Я поднимаюсь и обхожу сначала свинарник, потом птичник. За ним — скудные грядки, на них сами по себе растут дикие тыквы, а по краям, темной пеной, — кусты ежевики. Может, здесь земля помягче будет? Если я навалю достаточно этой гибкой лозы, если соберу тыквы в кучу и в нее зароюсь…

Но то, что в моей руке — не бледная крошка-тыква, а бледный череп какой-то крошки…

Гриннан и пылетуха в домишке хором рычат, и опять там что-то бьется с грохотом.
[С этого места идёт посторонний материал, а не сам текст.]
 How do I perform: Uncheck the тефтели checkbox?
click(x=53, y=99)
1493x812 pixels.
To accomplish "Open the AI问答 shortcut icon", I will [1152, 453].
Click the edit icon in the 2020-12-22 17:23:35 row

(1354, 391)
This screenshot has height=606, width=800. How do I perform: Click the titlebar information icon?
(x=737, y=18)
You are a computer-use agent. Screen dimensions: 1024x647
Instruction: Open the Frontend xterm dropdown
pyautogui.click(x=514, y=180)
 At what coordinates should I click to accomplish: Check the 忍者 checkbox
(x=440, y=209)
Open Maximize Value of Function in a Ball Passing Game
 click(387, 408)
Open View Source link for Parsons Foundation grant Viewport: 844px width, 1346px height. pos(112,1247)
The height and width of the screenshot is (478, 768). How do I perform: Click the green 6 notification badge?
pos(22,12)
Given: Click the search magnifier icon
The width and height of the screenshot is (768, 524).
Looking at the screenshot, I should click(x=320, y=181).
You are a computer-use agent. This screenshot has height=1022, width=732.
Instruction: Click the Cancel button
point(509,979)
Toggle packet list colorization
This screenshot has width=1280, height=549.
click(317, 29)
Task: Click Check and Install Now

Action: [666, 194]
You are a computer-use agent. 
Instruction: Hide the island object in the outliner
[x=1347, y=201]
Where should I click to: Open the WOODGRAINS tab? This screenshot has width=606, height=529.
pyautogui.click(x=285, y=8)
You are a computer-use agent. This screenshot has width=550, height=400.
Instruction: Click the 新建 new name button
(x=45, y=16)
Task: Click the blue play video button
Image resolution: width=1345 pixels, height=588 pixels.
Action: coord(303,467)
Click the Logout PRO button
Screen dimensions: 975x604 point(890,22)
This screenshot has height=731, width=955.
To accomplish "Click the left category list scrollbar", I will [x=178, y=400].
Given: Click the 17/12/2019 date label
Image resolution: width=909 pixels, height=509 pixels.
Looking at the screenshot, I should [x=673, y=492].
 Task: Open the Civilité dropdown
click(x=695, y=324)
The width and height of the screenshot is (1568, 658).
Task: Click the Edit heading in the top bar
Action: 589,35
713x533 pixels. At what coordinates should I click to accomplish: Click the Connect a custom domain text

Череп этот — цвета белой глины, но твердый, несъедобный, хотя, когда я его поворачиваю, в лунном свете замечаю отметины от зубов: кто-то все-таки пробовал.

Высокие, резкие крики: громкий — ведьмин, хныкающий — Гриннана.

Загребаю пригоршню земли, чтобы сжевать, но в ней кость — длинная, белая, сухая. Смотрю, как земля с нее ссыпается. И вот я, скорчившись, сижу здесь, на череп и на кость глазею, пока те двое друг с другом в домишке заканчивают.

35

Имя Ганзель (Гензель, нем. Hansel) означает «маленький Ганс (Hans)». A «die Gans» по-немецки «гусь».